BEGIN

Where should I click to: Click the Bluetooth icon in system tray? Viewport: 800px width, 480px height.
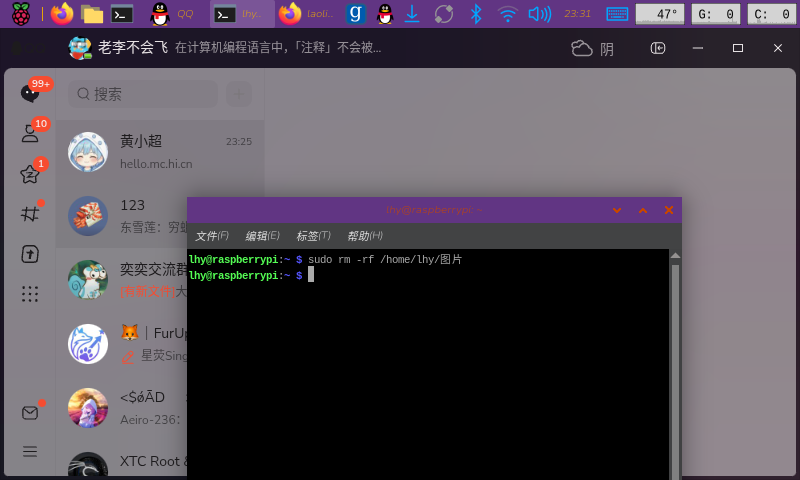477,14
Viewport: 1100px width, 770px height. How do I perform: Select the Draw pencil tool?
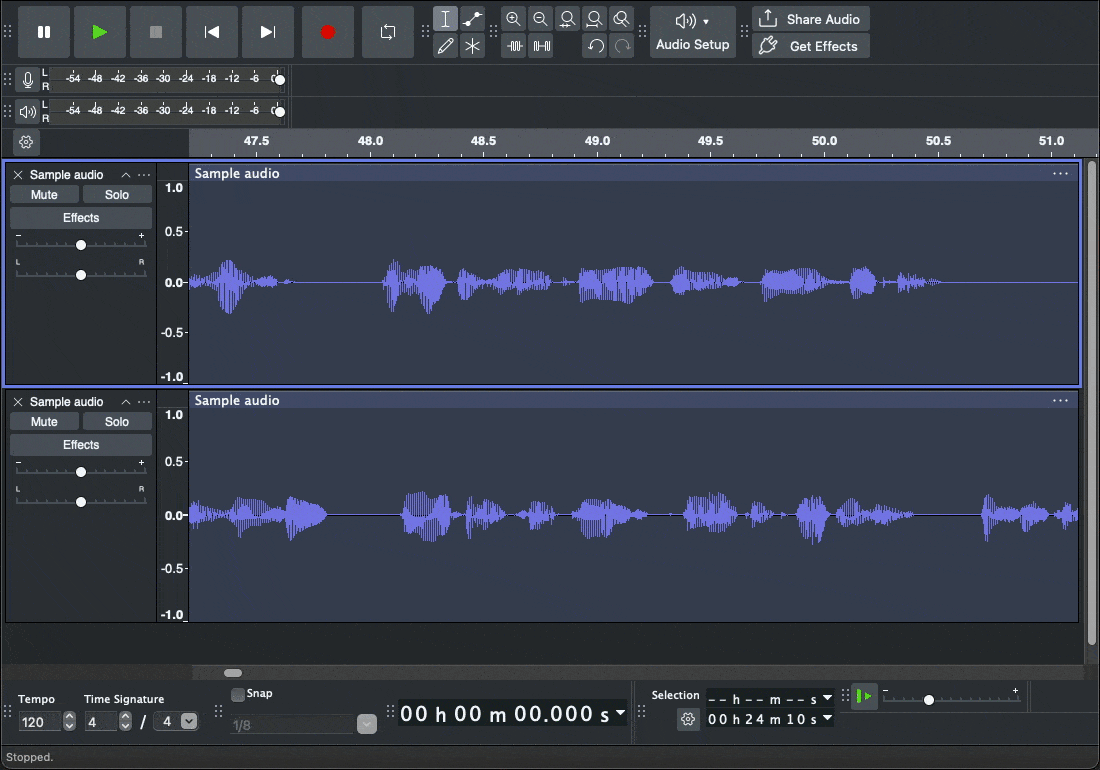coord(446,46)
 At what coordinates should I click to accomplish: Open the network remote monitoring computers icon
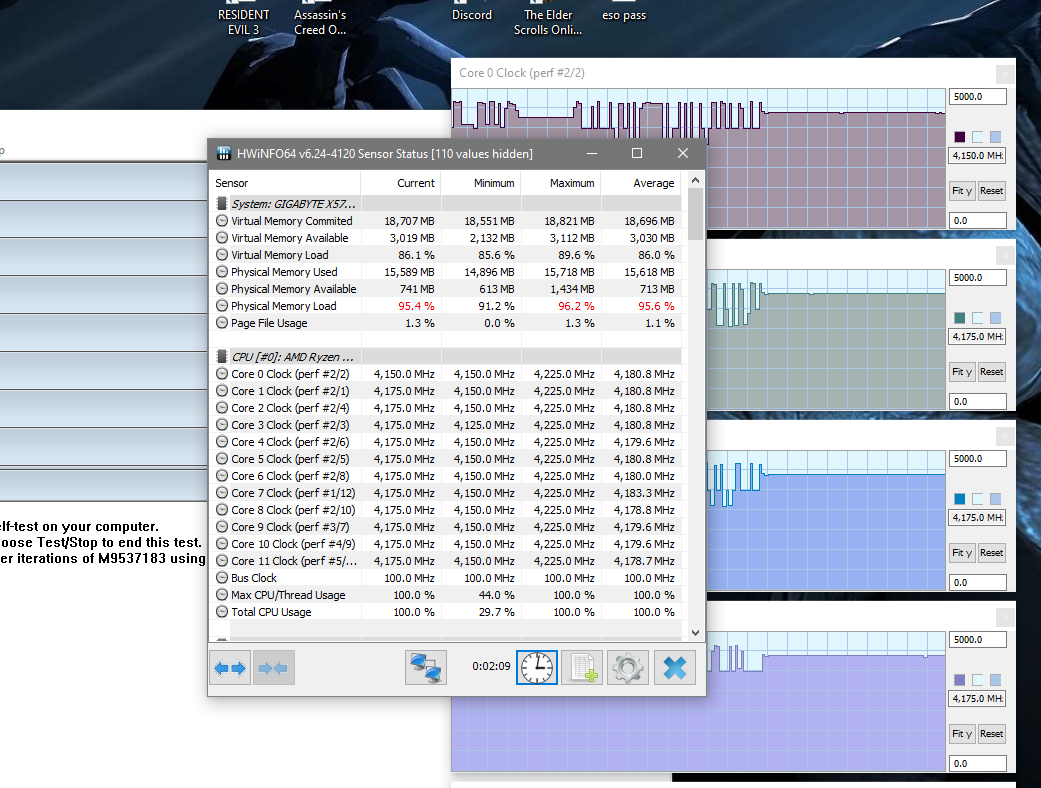425,667
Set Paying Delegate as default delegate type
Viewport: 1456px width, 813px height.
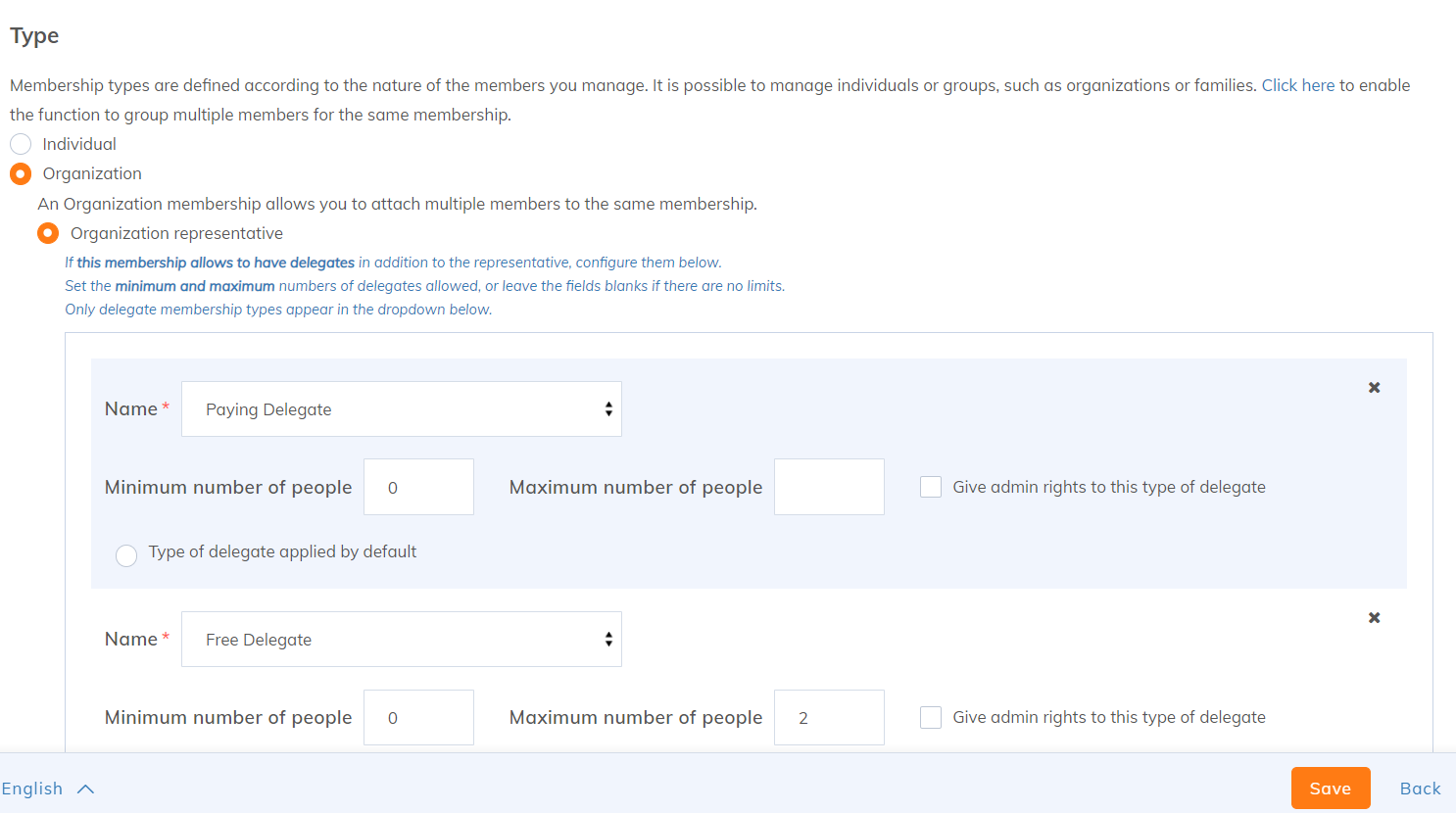tap(126, 556)
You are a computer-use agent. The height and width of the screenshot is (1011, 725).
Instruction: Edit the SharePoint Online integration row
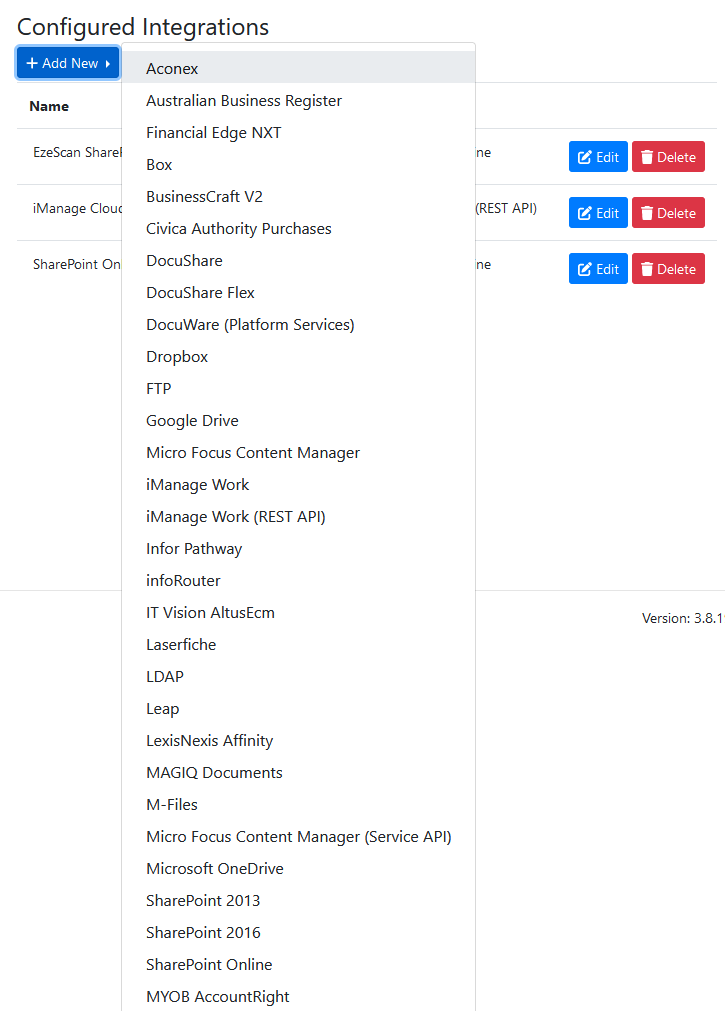pos(598,269)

END

What you need to do ::
The lines to copy run from the line containing "You are a computer-use" through the end of the data above; copy exactly those, minus the pictures.

Completed task ::
You are a computer-use agent. The height and width of the screenshot is (1011, 725).
Instruction: Edit the SharePoint Online integration row
pos(598,269)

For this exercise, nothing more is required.